Directive: Please rewrite the entries below, replacing every "Screen dimensions" with "Display size" and leaving everything else unchanged.

(Collected data entries)
----------------------------------------

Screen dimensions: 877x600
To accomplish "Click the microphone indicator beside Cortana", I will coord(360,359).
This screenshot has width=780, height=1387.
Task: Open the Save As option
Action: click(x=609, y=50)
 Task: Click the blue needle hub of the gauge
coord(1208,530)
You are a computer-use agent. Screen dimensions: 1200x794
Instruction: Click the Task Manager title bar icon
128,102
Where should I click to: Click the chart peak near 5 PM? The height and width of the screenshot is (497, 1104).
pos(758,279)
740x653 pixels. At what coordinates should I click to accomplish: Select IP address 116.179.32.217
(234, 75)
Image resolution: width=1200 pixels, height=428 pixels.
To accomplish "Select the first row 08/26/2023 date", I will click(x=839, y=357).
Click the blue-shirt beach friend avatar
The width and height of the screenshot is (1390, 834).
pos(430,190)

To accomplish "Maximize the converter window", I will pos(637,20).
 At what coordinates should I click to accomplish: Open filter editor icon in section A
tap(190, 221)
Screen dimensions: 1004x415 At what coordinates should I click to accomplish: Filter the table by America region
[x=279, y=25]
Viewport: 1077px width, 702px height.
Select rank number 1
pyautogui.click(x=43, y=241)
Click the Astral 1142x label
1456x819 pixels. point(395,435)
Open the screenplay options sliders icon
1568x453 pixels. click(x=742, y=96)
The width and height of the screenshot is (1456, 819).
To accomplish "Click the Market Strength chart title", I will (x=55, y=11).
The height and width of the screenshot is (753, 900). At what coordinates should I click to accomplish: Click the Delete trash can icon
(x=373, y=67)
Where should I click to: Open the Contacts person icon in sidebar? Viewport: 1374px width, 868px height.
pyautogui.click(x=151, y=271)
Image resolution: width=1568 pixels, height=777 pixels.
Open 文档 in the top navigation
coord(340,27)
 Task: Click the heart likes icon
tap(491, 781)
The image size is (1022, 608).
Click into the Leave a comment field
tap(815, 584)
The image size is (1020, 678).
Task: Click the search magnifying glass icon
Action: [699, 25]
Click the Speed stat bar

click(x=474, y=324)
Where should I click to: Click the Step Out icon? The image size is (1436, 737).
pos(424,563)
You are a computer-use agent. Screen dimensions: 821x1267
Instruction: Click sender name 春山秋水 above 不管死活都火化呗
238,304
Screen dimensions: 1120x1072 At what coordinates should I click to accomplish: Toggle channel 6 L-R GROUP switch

----------------------------------------

Solution to this problem:
Display size: 877x600
To accomplish "Click the microphone indicator beside Cortana", I will coord(360,359).
This screenshot has width=780, height=1387.
Task: Open the Save As option
Action: click(x=609, y=50)
 Task: Click the blue needle hub of the gauge
coord(1208,530)
You are a computer-use agent. Display size: 1200x794
Instruction: Click the Task Manager title bar icon
128,102
Where should I click to: Click the chart peak near 5 PM? The height and width of the screenshot is (497, 1104).
pos(758,279)
740x653 pixels. At what coordinates should I click to accomplish: Select IP address 116.179.32.217
(234, 75)
Image resolution: width=1200 pixels, height=428 pixels.
To accomplish "Select the first row 08/26/2023 date", I will click(x=839, y=357).
Click the blue-shirt beach friend avatar
The width and height of the screenshot is (1390, 834).
pos(430,190)

To accomplish "Maximize the converter window", I will pos(637,20).
 At what coordinates should I click to accomplish: Open filter editor icon in section A
tap(190, 221)
Display size: 1004x415 At what coordinates should I click to accomplish: Filter the table by America region
[x=279, y=25]
Viewport: 1077px width, 702px height.
Select rank number 1
pyautogui.click(x=43, y=241)
Click the Astral 1142x label
1456x819 pixels. point(395,435)
Open the screenplay options sliders icon
1568x453 pixels. click(x=742, y=96)
The width and height of the screenshot is (1456, 819).
To accomplish "Click the Market Strength chart title", I will (x=55, y=11).
The height and width of the screenshot is (753, 900). At what coordinates should I click to accomplish: Click the Delete trash can icon
(x=373, y=67)
Where should I click to: Open the Contacts person icon in sidebar? Viewport: 1374px width, 868px height.
pyautogui.click(x=151, y=271)
Image resolution: width=1568 pixels, height=777 pixels.
Open 文档 in the top navigation
coord(340,27)
 Task: Click the heart likes icon
tap(491, 781)
The image size is (1022, 608).
Click into the Leave a comment field
tap(815, 584)
The image size is (1020, 678).
Task: Click the search magnifying glass icon
Action: [699, 25]
Click the Speed stat bar

click(x=474, y=324)
Where should I click to: Click the Step Out icon? The image size is (1436, 737).
pos(424,563)
You are a computer-use agent. Display size: 821x1267
Instruction: Click sender name 春山秋水 above 不管死活都火化呗
238,304
Display size: 1120x1072 At what coordinates should I click to accomplish: Toggle channel 6 L-R GROUP switch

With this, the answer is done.